• **Page extract**:
★ ★ ★ ★ ★

Serbian classical scholar (1881–1946)

Veselin Čajkanović (Веселин Чајкановић; 1881 – 1946) was a Serbian classical scholar, philologist, philosopher, ethnologist, orientalist, religious history scholar, and Greek and Latin translator.

==Biography==
Born in Belgrade, Čajkanović studied classical philology at Belgrade's Velika škola, and received an international scholarship, on the recommendation of professor Pavle Popović, to take post-graduate studies at Leipzig University and the Ludwig-Maximilians-Universität München (where he took his Master of Arts degree) and finished his doctorate under Karl Krumbacher. In 1908, he became a Latin lecturer at the Belgrade University School of Philosophy and published his MA dissertation, Quaestionum paroemiographicarum capita selecta, in Tübingen.

He met Ruža Živković, student of Roman languages, at the faculty in Belgrade, and they got married in 1921. They had two children, Marija, and Nikola.

Čajkanović fought in both Balkan Wars and in World War I. He retreated with the Serbian Army through Albania in face of 1915 anti-Serbian offensive of the Central Powers. He contracted diphtheria during the retreat through Albania and was transferred to a hospital in Bizerte. Later he was at the Thessaloniki Front, where he described his activities in his Autobiography as "defending, together with other Balkan Christians, his country from foreign conquerors." Čajkanović was awarded the Order of the White Eagle with Swords and the Légion d'honneur. Shortly before the end of the war, Čajkanović was sent to Paris and London on a mission "to show what Serbia is and who the Serbs are." There he participated in preparing lectures organized by the Serbian Legation and during his free time read and studied at the Bibliothèque Nationale in Paris and the British Museum Library in London.

In 1919, he returned to Belgrade to resume his work as a professor (docent), assistant professor and in 1922 he was named full professor. From 1921 on he taught the comparative history of religion at the Faculty of Theology in Belgrade. In 1923, he was a professor of classical languages, chairman of the classics department at Belgrade University, and prolific contributor to 'Srpski književni glasnik' (The Serbian Literary Herald).

According to Marko Živković in the Anthropology of East Europe Review, "Čajkanović was one who brought the latest philosophical, historical, ethnographic and comparative methodologies of interwar Europe to bear on his life project of reconstructing from the pre-Christian, pagan Serbian mythology and religions. Čajkanović did most of his work between the wars in Belgrade where he was a professor at the university and a member of the Serbian Academy of Sciences and Arts. He did not leave a line of successors, as he might have done, being in many respects a figure comparable to what Mircea Eliade was in Romania."

Čajkanović's collected works, edited by Vojislav Đurić, were published in five volumes in 1994 in Belgrade.

★ ★ ★ ★ ★

Records from a data collection

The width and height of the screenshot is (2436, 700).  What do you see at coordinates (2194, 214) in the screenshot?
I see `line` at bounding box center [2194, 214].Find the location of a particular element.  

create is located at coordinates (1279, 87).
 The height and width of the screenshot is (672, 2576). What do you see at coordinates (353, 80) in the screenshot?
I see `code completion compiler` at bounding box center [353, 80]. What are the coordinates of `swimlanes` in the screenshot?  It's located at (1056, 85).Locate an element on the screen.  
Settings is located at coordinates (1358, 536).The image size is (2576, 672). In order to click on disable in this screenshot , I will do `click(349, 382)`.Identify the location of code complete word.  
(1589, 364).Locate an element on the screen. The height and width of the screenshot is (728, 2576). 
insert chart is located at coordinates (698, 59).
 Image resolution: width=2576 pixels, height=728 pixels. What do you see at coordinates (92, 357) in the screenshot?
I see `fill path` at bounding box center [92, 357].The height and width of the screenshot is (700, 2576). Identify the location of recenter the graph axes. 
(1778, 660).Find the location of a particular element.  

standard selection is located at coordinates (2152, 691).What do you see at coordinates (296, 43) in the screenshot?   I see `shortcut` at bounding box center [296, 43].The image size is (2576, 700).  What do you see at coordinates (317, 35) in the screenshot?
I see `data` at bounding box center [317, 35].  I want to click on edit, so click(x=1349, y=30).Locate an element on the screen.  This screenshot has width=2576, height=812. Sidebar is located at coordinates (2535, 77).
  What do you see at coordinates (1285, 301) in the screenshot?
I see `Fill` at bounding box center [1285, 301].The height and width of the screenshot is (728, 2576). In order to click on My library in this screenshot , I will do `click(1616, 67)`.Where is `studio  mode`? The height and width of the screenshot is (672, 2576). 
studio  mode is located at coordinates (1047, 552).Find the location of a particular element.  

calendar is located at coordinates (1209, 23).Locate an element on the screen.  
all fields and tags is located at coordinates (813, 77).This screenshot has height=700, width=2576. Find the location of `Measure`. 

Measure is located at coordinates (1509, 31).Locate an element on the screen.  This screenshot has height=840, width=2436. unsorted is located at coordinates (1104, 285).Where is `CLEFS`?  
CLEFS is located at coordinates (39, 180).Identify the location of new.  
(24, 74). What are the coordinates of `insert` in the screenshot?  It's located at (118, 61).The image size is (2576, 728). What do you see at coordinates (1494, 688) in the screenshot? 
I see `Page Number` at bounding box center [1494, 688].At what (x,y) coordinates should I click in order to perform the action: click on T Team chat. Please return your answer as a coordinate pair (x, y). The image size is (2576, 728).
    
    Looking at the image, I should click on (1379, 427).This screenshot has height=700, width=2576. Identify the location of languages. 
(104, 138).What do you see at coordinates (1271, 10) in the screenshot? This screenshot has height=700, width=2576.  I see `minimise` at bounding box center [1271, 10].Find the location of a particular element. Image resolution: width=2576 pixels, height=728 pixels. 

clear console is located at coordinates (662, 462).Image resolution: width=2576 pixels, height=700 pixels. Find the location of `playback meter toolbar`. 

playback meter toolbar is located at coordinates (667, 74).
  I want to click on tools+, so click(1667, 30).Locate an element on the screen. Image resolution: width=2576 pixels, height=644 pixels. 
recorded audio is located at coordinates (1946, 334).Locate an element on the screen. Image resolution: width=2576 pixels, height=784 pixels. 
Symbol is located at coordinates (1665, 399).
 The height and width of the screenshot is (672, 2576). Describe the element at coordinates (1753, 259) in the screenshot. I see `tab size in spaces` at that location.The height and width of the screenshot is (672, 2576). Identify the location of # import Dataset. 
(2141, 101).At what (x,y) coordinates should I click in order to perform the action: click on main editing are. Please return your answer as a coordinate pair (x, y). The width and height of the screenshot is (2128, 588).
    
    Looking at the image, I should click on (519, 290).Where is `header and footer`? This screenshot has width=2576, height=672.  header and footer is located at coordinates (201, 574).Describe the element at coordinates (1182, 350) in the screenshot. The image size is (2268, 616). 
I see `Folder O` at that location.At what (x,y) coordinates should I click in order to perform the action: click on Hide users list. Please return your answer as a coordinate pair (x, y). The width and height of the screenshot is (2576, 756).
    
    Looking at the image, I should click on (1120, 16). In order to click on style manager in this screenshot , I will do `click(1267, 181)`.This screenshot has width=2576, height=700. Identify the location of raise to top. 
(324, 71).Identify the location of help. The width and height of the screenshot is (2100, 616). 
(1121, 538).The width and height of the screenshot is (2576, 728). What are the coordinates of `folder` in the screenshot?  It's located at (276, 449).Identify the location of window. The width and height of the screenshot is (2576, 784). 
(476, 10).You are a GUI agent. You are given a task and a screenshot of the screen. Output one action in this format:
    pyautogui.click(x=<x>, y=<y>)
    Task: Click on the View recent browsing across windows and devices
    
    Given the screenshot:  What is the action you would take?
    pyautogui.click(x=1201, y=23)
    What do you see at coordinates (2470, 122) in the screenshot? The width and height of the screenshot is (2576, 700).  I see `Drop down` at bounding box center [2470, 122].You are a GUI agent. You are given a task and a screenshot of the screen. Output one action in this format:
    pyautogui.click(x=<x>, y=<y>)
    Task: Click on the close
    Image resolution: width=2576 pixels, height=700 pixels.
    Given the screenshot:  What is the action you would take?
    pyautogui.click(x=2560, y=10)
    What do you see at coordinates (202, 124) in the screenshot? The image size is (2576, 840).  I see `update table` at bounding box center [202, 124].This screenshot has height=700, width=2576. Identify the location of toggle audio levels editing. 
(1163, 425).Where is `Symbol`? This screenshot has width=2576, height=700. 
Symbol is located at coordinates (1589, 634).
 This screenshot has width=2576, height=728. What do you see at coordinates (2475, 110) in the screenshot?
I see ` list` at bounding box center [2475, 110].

★ ★ ★ ★ ★

• **What to do**:
• a. In the Čajkanović biography, under whom did he finish his doctorate?
• b. From the Čajkanović biography, copy word for word the passage that starts at the words "In 1919, he" and ends after the words "Serbian Literary Herald).".

• **Responses by item number**:
• a. Karl Krumbacher.

• b.
In 1919, he returned to Belgrade to resume his work as a professor (docent), assistant professor and in 1922 he was named full professor. From 1921 on he taught the comparative history of religion at the Faculty of Theology in Belgrade. In 1923, he was a professor of classical languages, chairman of the classics department at Belgrade University, and prolific contributor to 'Srpski književni glasnik' (The Serbian Literary Herald).